# [AIM OF THE EXERCISE]
Please give the data again in full, exactly as provided.

(Beginning of PROVIDED MATERIAL)

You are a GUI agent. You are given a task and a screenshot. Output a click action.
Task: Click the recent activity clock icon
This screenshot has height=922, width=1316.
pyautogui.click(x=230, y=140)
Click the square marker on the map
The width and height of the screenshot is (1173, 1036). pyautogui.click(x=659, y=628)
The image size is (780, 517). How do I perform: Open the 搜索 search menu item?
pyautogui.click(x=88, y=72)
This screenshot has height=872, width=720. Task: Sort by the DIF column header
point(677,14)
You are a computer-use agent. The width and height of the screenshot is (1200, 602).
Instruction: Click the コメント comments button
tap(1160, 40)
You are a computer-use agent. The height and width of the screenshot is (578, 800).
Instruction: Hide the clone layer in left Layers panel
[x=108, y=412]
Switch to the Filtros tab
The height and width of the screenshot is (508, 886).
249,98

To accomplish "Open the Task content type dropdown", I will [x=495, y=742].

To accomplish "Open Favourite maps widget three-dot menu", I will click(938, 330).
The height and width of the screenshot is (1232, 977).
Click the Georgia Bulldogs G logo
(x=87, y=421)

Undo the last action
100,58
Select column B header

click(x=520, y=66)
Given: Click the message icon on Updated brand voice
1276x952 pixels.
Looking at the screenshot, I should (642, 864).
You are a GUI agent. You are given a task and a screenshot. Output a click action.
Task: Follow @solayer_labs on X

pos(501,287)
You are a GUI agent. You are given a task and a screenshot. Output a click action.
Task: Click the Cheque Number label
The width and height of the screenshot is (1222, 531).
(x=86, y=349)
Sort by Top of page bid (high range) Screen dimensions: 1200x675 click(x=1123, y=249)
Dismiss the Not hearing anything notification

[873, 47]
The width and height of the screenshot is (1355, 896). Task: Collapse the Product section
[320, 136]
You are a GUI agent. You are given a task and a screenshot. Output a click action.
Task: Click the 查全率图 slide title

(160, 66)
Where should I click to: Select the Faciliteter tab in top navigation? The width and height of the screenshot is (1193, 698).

(End of PROVIDED MATERIAL)

# [ANSWER TO THIS TASK]
You are a GUI agent. You are given a task and a screenshot. Output a click action.
Task: Click the recent activity clock icon
This screenshot has height=922, width=1316.
pyautogui.click(x=230, y=140)
Click the square marker on the map
The width and height of the screenshot is (1173, 1036). pyautogui.click(x=659, y=628)
The image size is (780, 517). How do I perform: Open the 搜索 search menu item?
pyautogui.click(x=88, y=72)
This screenshot has height=872, width=720. Task: Sort by the DIF column header
point(677,14)
You are a computer-use agent. The width and height of the screenshot is (1200, 602).
Instruction: Click the コメント comments button
tap(1160, 40)
You are a computer-use agent. The height and width of the screenshot is (578, 800).
Instruction: Hide the clone layer in left Layers panel
[x=108, y=412]
Switch to the Filtros tab
The height and width of the screenshot is (508, 886).
249,98

To accomplish "Open the Task content type dropdown", I will [x=495, y=742].

To accomplish "Open Favourite maps widget three-dot menu", I will click(938, 330).
The height and width of the screenshot is (1232, 977).
Click the Georgia Bulldogs G logo
(x=87, y=421)

Undo the last action
100,58
Select column B header

click(x=520, y=66)
Given: Click the message icon on Updated brand voice
1276x952 pixels.
Looking at the screenshot, I should (642, 864).
You are a GUI agent. You are given a task and a screenshot. Output a click action.
Task: Follow @solayer_labs on X

pos(501,287)
You are a GUI agent. You are given a task and a screenshot. Output a click action.
Task: Click the Cheque Number label
The width and height of the screenshot is (1222, 531).
(x=86, y=349)
Sort by Top of page bid (high range) Screen dimensions: 1200x675 click(x=1123, y=249)
Dismiss the Not hearing anything notification

[873, 47]
The width and height of the screenshot is (1355, 896). Task: Collapse the Product section
[320, 136]
You are a GUI agent. You are given a task and a screenshot. Output a click action.
Task: Click the 查全率图 slide title

(160, 66)
Where should I click to: Select the Faciliteter tab in top navigation? The width and height of the screenshot is (1193, 698).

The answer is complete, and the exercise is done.